Task details ->
Can you continue the commentary below on Ireland's exit from the Euro, picking up after its last sentence?

Passage shown ->
The fact that ICMSA President Jackie Cahill was highlighted in the Tipperary Star last week as among the first national figureheads to speak out on an ‘exit strategy from the Euro’, is ample evidence of how close the leader of 25,000 farmers has kept ‘his ear to the ground’. Living in the unpredictable cuckoo land of current world economics, its time, not just for farm bosses, but for the heads of all export orientated industries to look at this issue seriously, study their options and at least be prepared for any eventuality.
As an ‘Irish Observer’ blog read recently -- ‘Ireland would be best placed to emerge from a recession if it had it’s own currency’. It may even become imperative to leave the eurozone rather than operate under a single treasury -- if there is a pressurised German-led fiscal integration. This would stifle our exports, our ability to expand, pay our debts and at the same time cause us lose control over our national budget and taxation systems. We are well aware of our Foreign Direct Investment companies and the 100,000 highly skilled personnel they employ, earning very good salaries. We are also conscious of the incentives that keep these outfits here.

Data segment ->
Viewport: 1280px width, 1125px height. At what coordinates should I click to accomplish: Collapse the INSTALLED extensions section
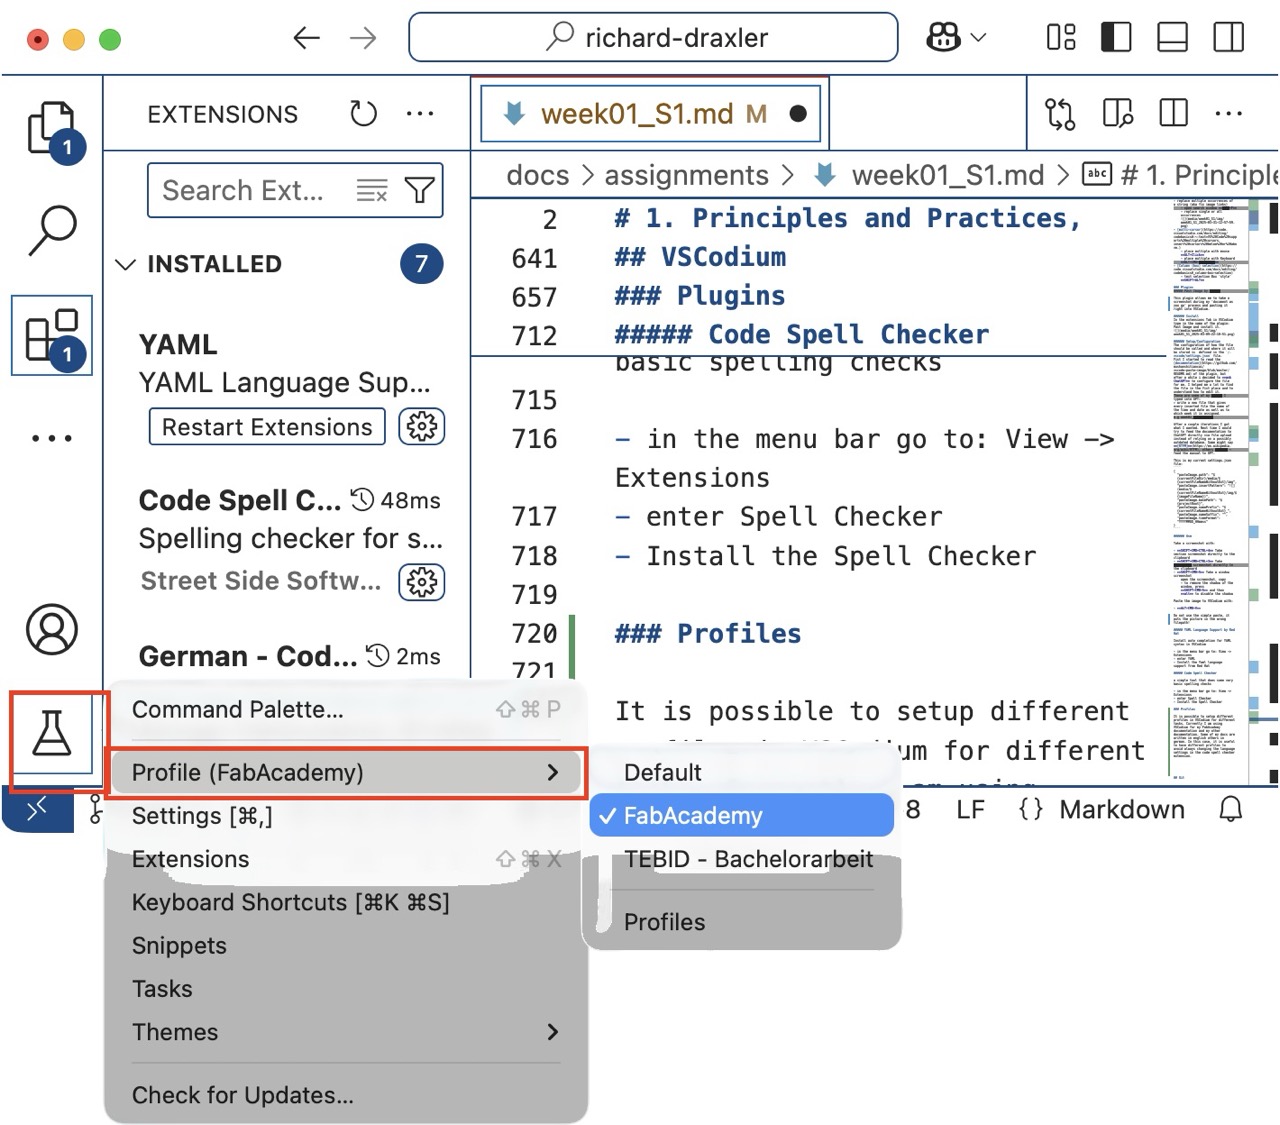coord(126,264)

Task output ->
Maybe it is consequent to Mr. Cahill’s Speech at his organisation’s AGM in Limerick -- but rumour has it in Dublin --- the Irish Central Bank is back printing punts -- just in case of break-up. It was also footnoted in Evening Herald 25/11/11 -- Banks in Britain, though not having as large exposure to the eurozone, are drawing up contingency plans for the potential break-up of the eurozone or countries leaving the single currency.
By exiting the Euro system, admittedly we would gain more than most -- given the very open nature of the Irish economy with food, pharmaceuticals and technology accounting for the greater part of our GDP. We would profit by devaluing our currency and, of course, the Government might decide to lighten its debt burden by clipping the bondholders and start again.
However, at the end of the day this country would have to run itself and would need to find money from somewhere. Having blotted our copybook by leaving eurozone, banks wouldn’t be throwing money at us. What if we had a ‘run on the banks’ or had a problem getting back in the stock markets? Interest rates would have to rise sharply to get money back to the country and it’s banks. Mortgage repayments and household debt, converted to punts and with devalued currency, would end up costing more than in Euro terms.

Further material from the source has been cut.